§ **PROVIDED INFORMATION**:
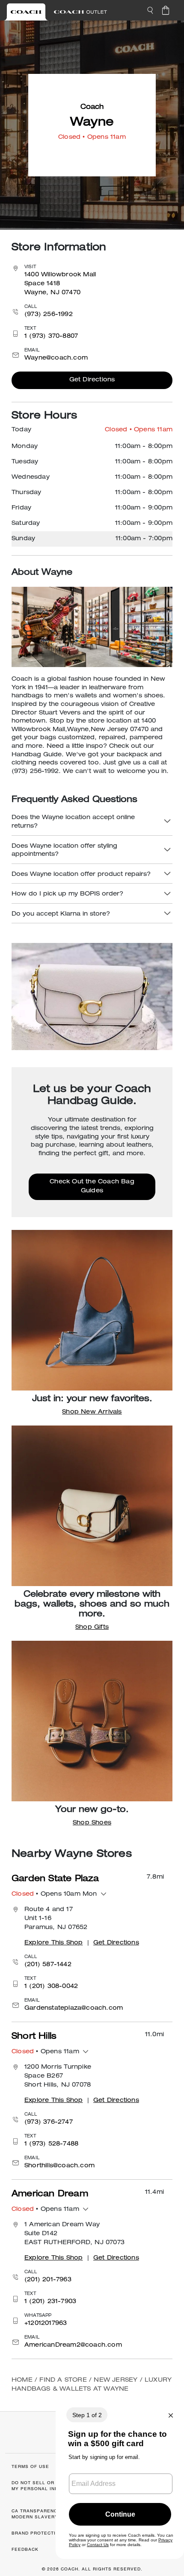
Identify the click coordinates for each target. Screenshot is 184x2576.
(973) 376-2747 (48, 2122)
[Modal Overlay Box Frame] (120, 2478)
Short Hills (34, 2037)
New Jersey (115, 2380)
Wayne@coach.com (56, 358)
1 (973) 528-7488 (51, 2144)
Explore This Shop (53, 1943)
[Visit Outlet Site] (80, 11)
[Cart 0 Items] (165, 10)
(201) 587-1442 (47, 1965)
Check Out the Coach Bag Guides (92, 1186)
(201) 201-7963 (47, 2280)
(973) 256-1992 (48, 315)
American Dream (50, 2194)
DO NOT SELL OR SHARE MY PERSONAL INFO (42, 2485)
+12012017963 (45, 2324)
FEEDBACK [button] (25, 2549)
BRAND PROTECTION (37, 2533)
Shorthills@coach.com (59, 2166)
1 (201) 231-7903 (50, 2302)
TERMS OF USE (30, 2466)
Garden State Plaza (55, 1879)
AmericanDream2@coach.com (73, 2345)
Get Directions (92, 380)
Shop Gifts (92, 1627)
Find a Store (62, 2380)
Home (22, 2380)
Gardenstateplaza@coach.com (73, 2008)
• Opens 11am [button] (45, 2052)
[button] (150, 10)
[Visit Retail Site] (26, 11)
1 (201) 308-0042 (51, 1987)
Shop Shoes (92, 1823)
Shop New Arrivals (92, 1412)
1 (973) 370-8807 (51, 337)
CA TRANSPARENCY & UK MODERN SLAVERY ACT (43, 2514)
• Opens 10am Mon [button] (54, 1894)
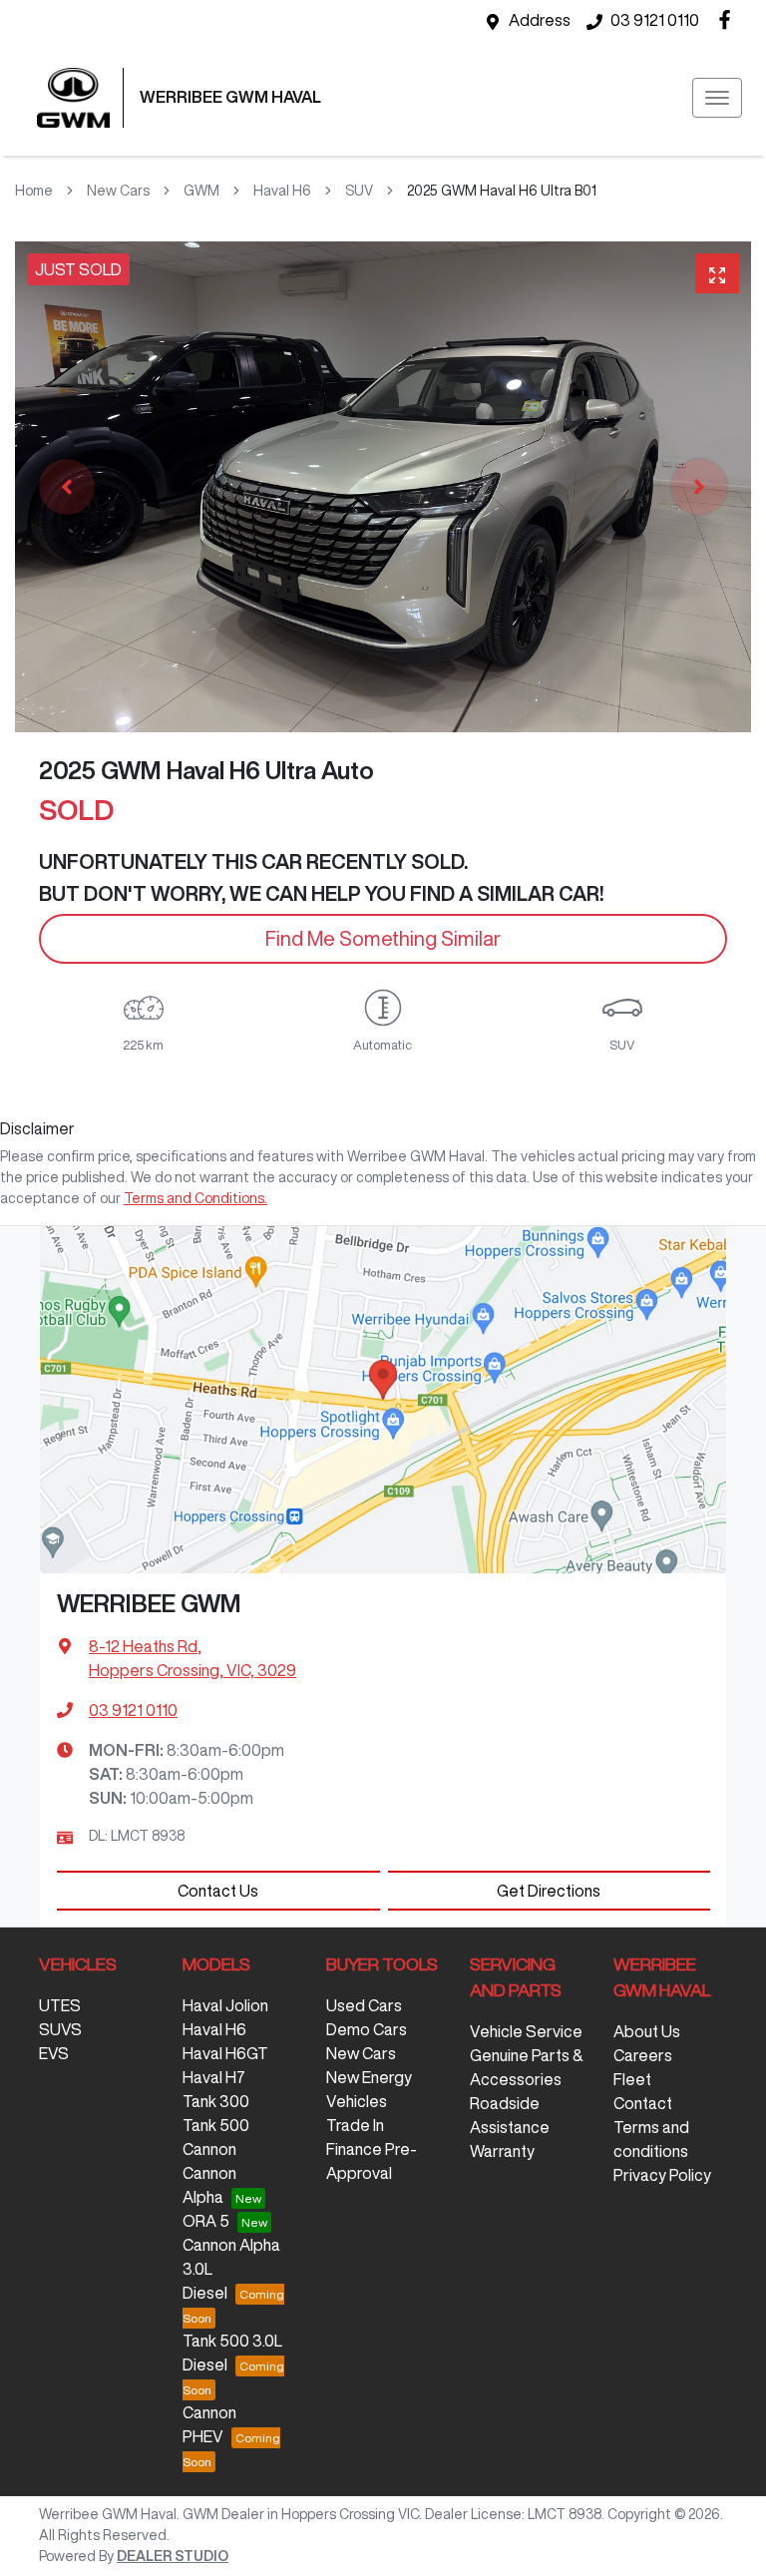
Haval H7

§ **AIM OF THE TASK**:
Take the material above from its first line through the line holding "1 (201) 308-0042 (51, 1987)" and set it down exactly, without the pictures.

§ **RESPONSE TO THE TASK**:
Identify the click coordinates for each target. Screenshot is 184x2576.
(973) 376-2747 (48, 2122)
[Modal Overlay Box Frame] (120, 2478)
Short Hills (34, 2037)
New Jersey (115, 2380)
Wayne@coach.com (56, 358)
1 (973) 528-7488 (51, 2144)
Explore This Shop (53, 1943)
[Visit Outlet Site] (80, 11)
[Cart 0 Items] (165, 10)
(201) 587-1442 (47, 1965)
Check Out the Coach Bag Guides (92, 1186)
(201) 201-7963 (47, 2280)
(973) 256-1992 (48, 315)
American Dream (50, 2194)
DO NOT SELL OR SHARE MY PERSONAL INFO (42, 2485)
+12012017963 (45, 2324)
FEEDBACK [button] (25, 2549)
BRAND PROTECTION (37, 2533)
Shorthills@coach.com (59, 2166)
1 (201) 231-7903 (50, 2302)
TERMS OF USE (30, 2466)
Garden State Plaza (55, 1879)
AmericanDream2@coach.com (73, 2345)
Get Directions (92, 380)
Shop Gifts (92, 1627)
Find a Store (62, 2380)
Home (22, 2380)
Gardenstateplaza@coach.com (73, 2008)
• Opens 11am [button] (45, 2052)
[button] (150, 10)
[Visit Retail Site] (26, 11)
1 (201) 308-0042 (51, 1987)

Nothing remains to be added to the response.